──────── DATA SUPPLIED ────────
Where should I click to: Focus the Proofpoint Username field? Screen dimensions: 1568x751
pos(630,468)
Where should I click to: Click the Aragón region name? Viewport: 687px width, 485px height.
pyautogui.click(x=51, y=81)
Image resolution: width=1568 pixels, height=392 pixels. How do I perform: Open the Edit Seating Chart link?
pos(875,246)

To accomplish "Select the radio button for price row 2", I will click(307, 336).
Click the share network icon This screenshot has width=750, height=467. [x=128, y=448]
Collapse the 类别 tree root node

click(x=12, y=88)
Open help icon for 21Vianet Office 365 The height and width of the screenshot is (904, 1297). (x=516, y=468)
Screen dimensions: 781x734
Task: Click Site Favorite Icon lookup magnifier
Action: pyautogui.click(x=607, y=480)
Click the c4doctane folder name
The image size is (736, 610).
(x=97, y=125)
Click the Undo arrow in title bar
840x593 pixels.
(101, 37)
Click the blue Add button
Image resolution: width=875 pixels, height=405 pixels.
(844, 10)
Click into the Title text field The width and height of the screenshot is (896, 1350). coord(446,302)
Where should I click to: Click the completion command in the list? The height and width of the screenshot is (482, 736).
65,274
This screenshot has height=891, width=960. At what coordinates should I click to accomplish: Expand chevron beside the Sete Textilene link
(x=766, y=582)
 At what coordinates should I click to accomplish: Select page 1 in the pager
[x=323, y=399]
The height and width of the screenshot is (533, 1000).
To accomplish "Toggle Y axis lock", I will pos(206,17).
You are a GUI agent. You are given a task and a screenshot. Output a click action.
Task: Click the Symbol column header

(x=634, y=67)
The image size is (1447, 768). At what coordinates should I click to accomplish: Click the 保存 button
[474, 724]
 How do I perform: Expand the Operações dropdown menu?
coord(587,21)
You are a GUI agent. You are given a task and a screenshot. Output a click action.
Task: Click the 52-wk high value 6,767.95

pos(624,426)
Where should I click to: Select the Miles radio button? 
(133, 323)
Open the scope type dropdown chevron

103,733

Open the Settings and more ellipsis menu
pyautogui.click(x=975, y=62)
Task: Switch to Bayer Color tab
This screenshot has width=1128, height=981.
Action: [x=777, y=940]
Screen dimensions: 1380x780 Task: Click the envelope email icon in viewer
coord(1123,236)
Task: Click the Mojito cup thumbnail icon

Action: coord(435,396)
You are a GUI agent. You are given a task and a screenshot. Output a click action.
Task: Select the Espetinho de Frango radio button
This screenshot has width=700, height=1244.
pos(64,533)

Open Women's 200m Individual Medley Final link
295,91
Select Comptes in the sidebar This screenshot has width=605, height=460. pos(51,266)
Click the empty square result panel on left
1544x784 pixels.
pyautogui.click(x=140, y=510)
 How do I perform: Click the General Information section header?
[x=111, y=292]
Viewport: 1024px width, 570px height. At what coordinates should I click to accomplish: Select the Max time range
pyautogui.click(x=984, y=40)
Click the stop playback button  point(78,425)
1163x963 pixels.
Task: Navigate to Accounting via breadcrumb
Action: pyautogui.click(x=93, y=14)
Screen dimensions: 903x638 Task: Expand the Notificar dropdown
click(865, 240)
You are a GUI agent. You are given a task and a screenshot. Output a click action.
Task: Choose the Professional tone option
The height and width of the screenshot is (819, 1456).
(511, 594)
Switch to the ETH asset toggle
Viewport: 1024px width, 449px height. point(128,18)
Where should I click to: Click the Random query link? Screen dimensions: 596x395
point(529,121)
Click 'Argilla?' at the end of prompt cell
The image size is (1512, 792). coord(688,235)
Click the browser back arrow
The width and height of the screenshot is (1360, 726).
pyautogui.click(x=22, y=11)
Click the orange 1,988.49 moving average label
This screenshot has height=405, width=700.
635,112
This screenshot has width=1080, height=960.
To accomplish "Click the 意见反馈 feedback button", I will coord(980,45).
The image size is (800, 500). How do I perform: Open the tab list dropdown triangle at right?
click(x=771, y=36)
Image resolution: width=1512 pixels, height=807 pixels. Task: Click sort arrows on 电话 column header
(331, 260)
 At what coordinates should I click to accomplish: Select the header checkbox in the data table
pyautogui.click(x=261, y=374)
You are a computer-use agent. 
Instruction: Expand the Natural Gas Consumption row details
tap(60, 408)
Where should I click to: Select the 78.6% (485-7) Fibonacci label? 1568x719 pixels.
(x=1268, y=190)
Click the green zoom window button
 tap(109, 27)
────────
# REQUIREMENT
Only the number is wanted here. Please work out how many lines of the records contain "will".

# ANSWER FOR THE TASK
3